Almost Surely Unsatisfiable

Theorem (CS88) Suppose instances of 3-SAT are chosen according to the process of the previous slide. Then if the clause to variable ratio exceeds 5.19 then as `n` the number of variables in the instances gets larger, the odds the instance is satisfiable goes to 0.

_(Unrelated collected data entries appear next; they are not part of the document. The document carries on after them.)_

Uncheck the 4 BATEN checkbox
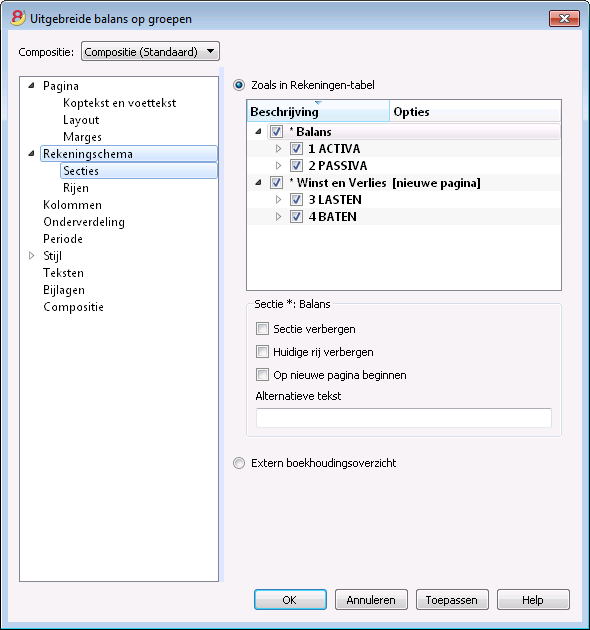Screen dimensions: 590x630 coord(296,217)
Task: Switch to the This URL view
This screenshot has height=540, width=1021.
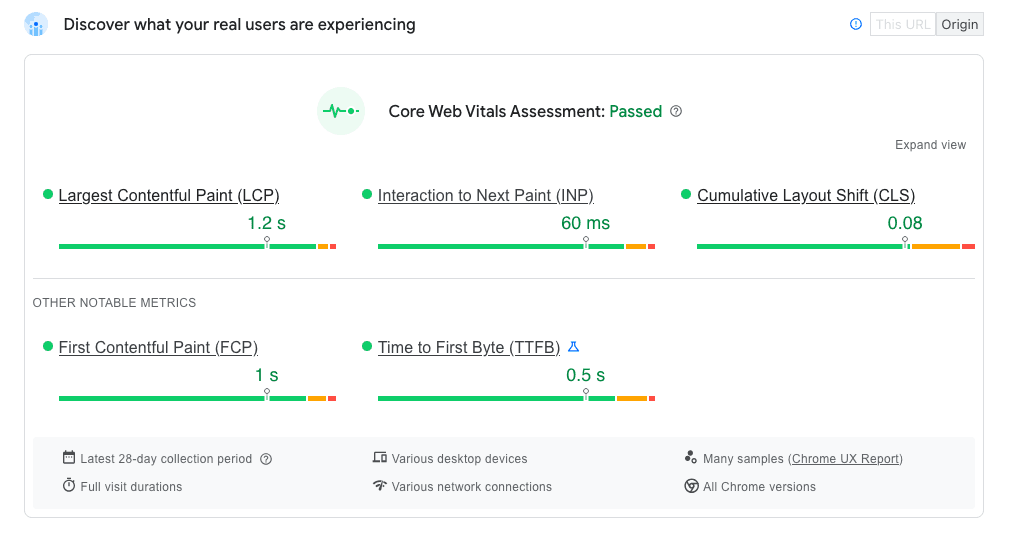Action: [x=902, y=24]
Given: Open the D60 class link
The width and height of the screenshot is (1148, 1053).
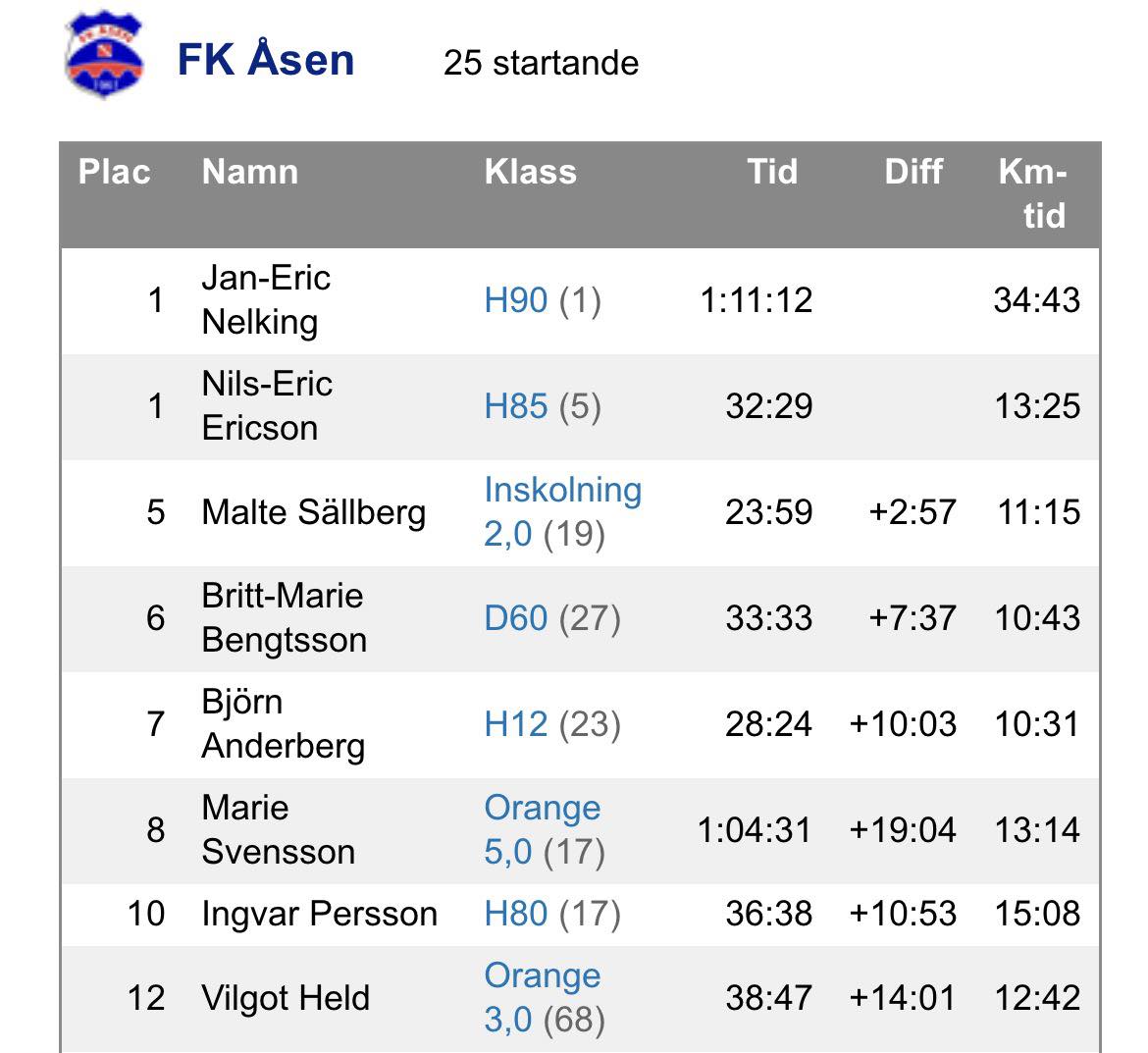Looking at the screenshot, I should (515, 618).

Proof. A given clause chosen by the process of the last slide will have at most a 7/8 chance of being satisfied by any given assignment. As we chose clauses independently of each other the odds an `m` clause formula will be satisfied by a particular assignment is `(7/8)^m`. The odds that some assignment on `n` variable would make an `m` clause formula 1 is less than `2^n(7/8)^m`. This will converge to 0 as `n -> infty` if `(2^n(7/8)^m)^{1/n} < 1`. We note
`(2^n(7/8)^m)^{1/n} = 2 cdot (7/8)^{m/n}`
and solving the equation `2 cdot (7/8)^{m/n} = 1` implies a value `m/n` of `- (ln2)/ln (7/8) approx 5.19`.

Almost Surely Satisfiable

Consider the following algorithm for compute a variable assignment for 3-SAT:

Input F a CNF formula
Let F[0] = F
for (t = 1; t <= n ; t++) {
    if (clauses of size 1 exist in F[t-1]) {
        L = Pick an unset literal from a uniformly randomly chosen
           clause in F[t-1] of size 1.
    } else if (clauses of size 2 exist in F[t-1]) {
        L = Pick an set literal from a uniformly randomly chosen
           clause in F[t-1] of size 2.
    } else {
        L = Pick a unset literal uniformly at random from F[t-1]. 
    }
    Set L = 1;
    F[t] = F[t-1] with the value for L substituted in;    
}

Let F be an instance of 3-SAT. (CR92) Show that if the clause to variable ratio in F is less than 3.003 then almost surely the above algorithm will find a satisfying assignment for F.

In-class Exercise

Generate a random 3SAT formula using our procedure above with 3 variables and 6 clauses. We would expect such a formula to be satisfiable.

Now apply the procedure of the previous slide to choose an assignment for the three variables. Did it satisfy your formula?

Take pictures of your work and post them to the Mar 8 Class Thread.